┌─ Task inputs

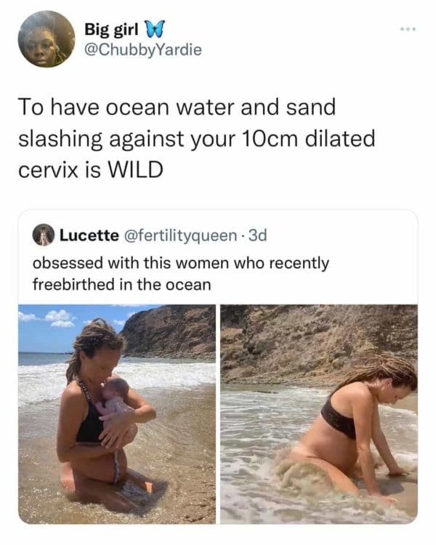Image resolution: width=436 pixels, height=545 pixels.
Task: Open right photo of woman kneeling in surf
Action: tap(319, 413)
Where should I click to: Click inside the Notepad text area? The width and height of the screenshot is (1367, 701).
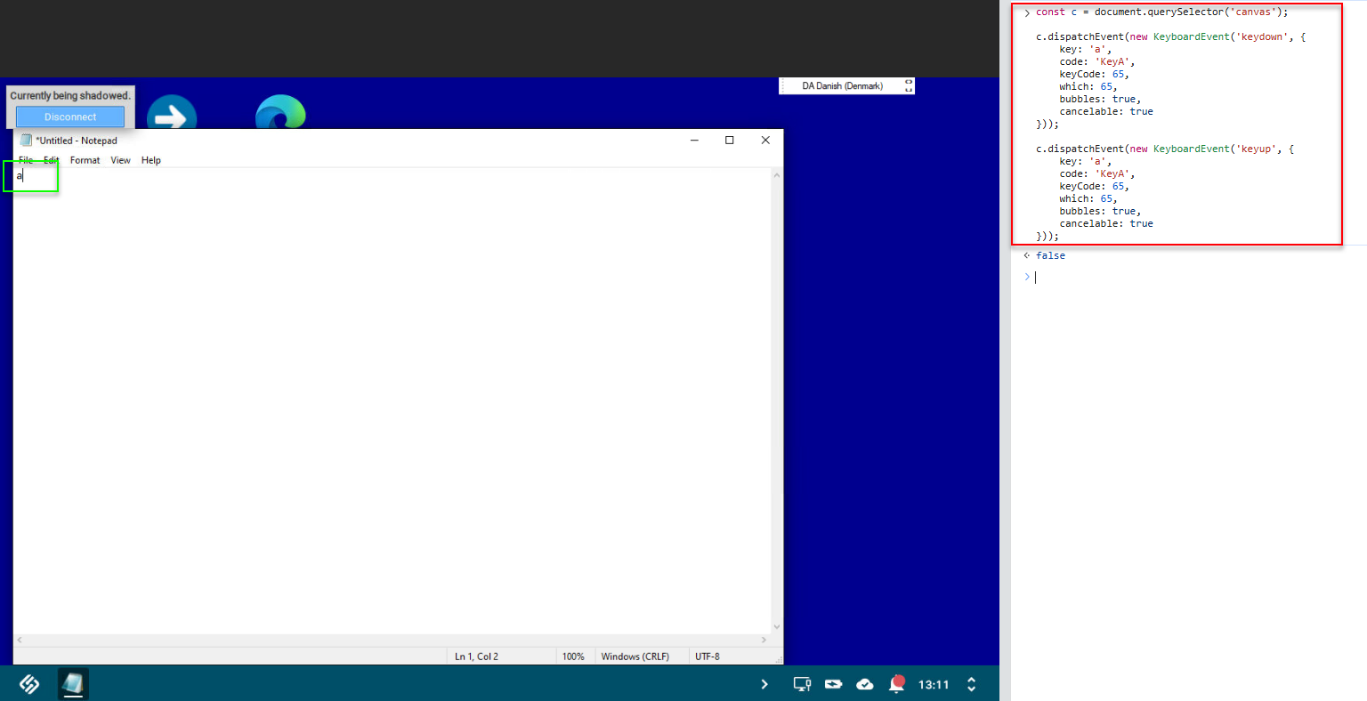[x=392, y=400]
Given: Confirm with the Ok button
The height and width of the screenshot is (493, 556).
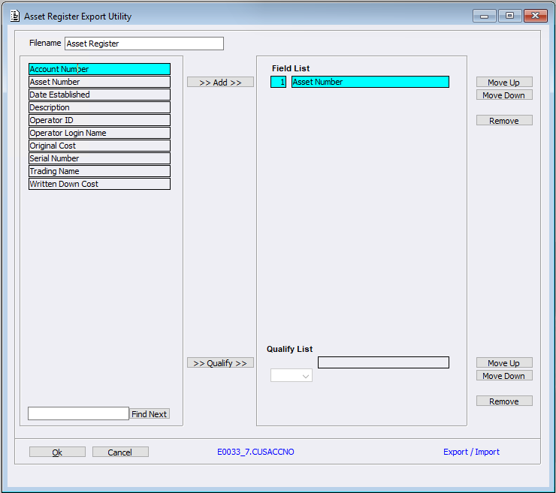Looking at the screenshot, I should coord(57,452).
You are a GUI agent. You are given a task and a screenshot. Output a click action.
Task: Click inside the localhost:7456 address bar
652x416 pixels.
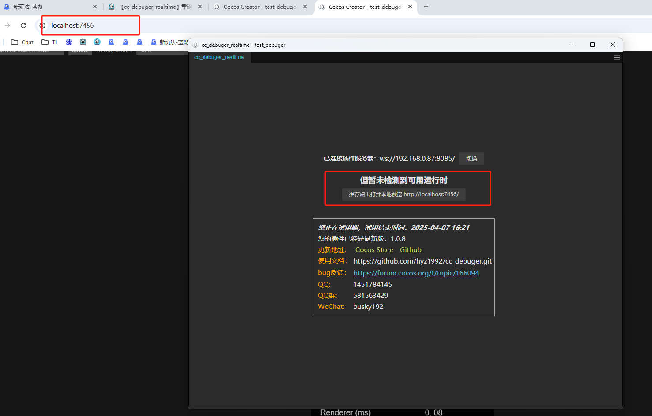coord(88,25)
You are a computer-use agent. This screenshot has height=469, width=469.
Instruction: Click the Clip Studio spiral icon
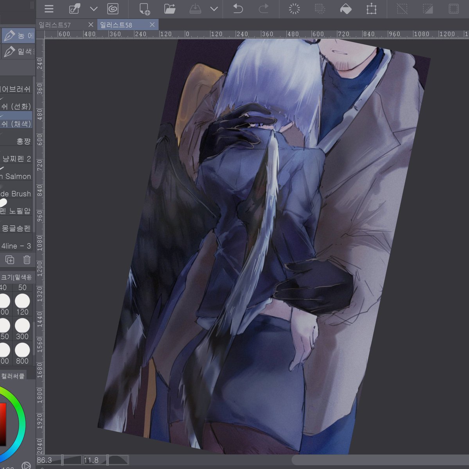[x=113, y=9]
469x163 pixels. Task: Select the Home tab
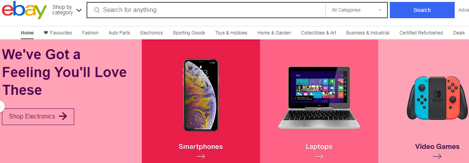pos(27,33)
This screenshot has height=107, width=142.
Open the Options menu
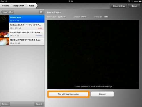pyautogui.click(x=5, y=104)
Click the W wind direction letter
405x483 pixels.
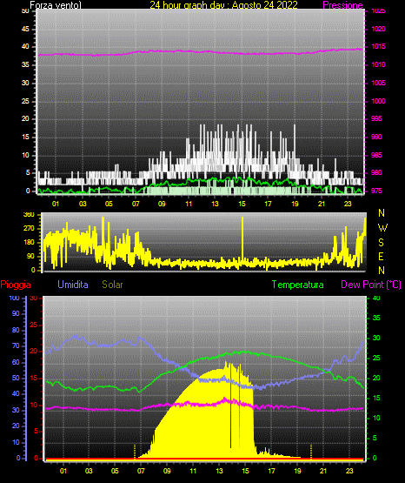click(382, 228)
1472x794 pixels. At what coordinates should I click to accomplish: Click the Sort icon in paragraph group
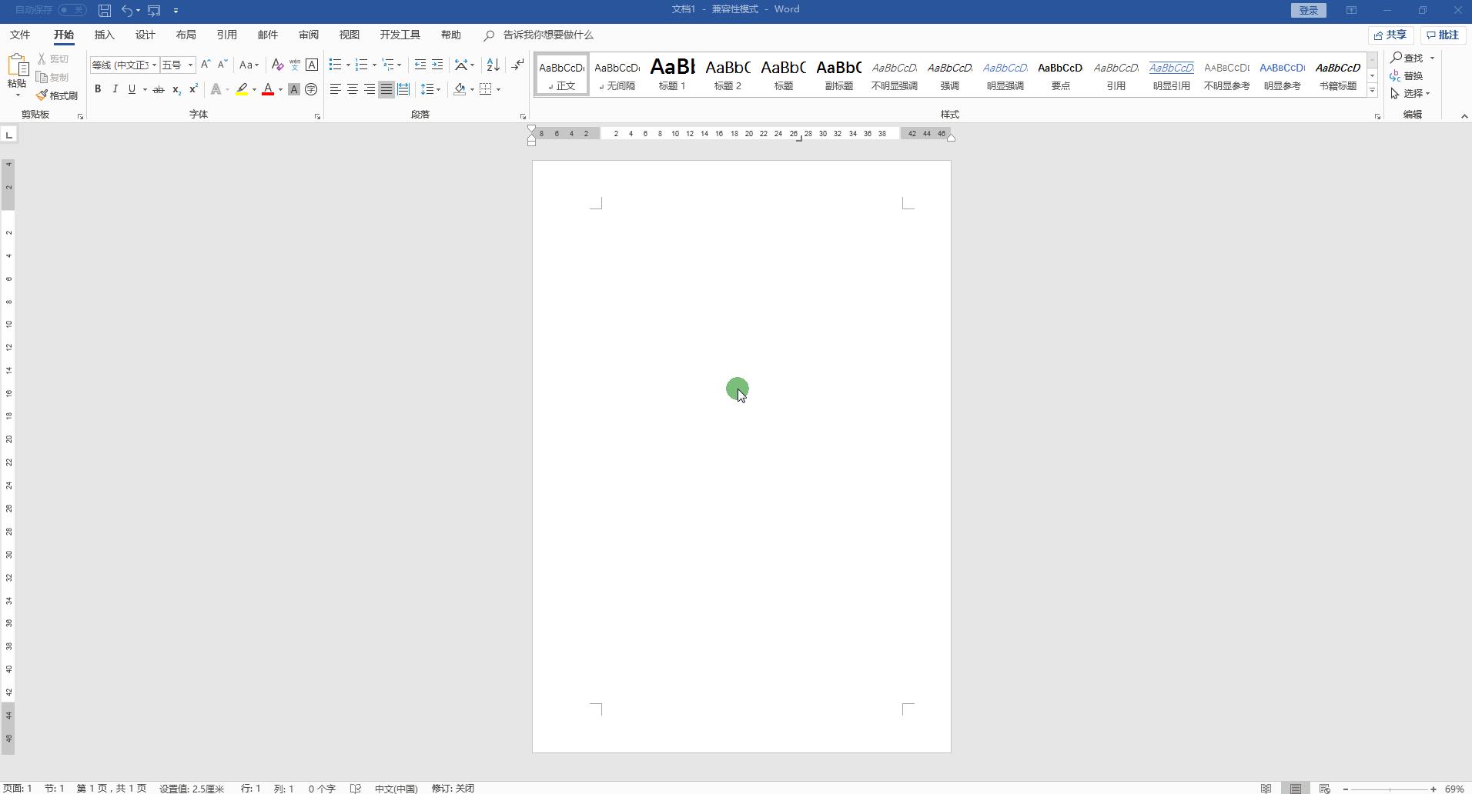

└─

Drop the pictures, then write out only the lines running from the one containing "The height and" through the last line above, both included, exactly.

The height and width of the screenshot is (493, 556).
Looking at the screenshot, I should coord(57,452).
You are a GUI agent. You are given a task and a screenshot. Output a click action.
Task: Click inside the localhost:7456 address bar
652x416 pixels.
coord(88,25)
You are a computer-use agent. This screenshot has height=469, width=469.
Instruction: Click the Clip Studio spiral icon
[x=113, y=9]
469x163 pixels. Task: Select the Home tab
pos(27,33)
This screenshot has height=107, width=142.
Open the Options menu
pyautogui.click(x=5, y=104)
Click the W wind direction letter
405x483 pixels.
click(382, 228)
1472x794 pixels. At what coordinates should I click to accomplish: Click the Sort icon in paragraph group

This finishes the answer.